Material for this task:

========================================

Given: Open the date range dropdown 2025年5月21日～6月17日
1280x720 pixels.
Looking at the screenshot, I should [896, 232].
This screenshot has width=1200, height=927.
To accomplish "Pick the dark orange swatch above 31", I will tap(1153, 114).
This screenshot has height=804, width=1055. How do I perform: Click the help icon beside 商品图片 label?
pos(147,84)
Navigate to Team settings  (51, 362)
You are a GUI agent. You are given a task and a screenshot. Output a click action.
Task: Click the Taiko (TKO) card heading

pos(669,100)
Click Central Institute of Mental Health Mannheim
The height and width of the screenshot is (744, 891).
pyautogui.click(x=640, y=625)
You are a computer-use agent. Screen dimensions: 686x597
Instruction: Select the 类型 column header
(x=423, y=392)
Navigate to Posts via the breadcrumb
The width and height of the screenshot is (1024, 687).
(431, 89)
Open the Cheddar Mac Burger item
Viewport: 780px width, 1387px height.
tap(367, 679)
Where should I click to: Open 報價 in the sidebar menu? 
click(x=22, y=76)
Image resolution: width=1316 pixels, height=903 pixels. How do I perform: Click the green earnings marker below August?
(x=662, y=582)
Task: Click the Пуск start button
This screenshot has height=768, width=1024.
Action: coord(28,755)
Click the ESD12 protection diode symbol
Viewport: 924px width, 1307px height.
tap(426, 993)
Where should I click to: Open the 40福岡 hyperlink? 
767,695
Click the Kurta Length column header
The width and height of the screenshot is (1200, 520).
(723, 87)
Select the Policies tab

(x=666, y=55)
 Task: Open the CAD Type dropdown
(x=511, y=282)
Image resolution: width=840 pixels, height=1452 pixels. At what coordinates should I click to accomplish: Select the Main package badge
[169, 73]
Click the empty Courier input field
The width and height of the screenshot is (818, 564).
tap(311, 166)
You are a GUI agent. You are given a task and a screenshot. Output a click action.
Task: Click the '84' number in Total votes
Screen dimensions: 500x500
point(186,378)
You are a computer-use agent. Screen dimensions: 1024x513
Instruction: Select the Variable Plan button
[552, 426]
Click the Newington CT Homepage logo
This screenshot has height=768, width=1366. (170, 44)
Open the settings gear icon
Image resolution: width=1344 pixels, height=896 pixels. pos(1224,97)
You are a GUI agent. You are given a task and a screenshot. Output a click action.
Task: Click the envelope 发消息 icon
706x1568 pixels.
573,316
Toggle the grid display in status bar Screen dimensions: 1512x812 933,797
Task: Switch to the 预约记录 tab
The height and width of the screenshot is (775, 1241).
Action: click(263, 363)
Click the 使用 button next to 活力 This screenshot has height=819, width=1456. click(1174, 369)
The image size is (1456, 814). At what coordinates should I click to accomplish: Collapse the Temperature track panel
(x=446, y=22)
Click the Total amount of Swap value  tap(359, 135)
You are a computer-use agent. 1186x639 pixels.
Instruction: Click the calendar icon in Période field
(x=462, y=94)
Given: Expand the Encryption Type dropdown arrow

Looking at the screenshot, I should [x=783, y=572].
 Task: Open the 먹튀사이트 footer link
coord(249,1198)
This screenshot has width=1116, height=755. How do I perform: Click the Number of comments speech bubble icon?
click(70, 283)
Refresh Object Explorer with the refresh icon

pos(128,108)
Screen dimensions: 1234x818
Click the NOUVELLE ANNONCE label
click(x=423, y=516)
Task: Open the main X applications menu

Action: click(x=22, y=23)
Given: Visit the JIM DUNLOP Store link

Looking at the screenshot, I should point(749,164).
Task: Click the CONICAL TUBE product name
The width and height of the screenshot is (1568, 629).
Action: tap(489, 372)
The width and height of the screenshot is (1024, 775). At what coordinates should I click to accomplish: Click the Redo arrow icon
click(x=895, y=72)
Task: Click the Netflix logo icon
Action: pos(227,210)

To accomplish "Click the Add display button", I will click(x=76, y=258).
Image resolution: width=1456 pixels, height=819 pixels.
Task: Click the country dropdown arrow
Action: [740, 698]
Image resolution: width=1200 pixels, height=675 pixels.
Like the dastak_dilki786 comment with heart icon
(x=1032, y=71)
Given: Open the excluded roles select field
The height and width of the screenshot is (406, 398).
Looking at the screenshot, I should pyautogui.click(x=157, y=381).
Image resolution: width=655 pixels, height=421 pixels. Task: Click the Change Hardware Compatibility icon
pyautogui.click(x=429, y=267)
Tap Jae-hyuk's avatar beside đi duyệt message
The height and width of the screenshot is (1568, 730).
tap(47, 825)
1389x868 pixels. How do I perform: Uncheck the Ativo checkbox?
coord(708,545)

========================================

What needs to be done:
In the preceding records, how many lines include the word "Total"? Reply with the number only.

Response:
2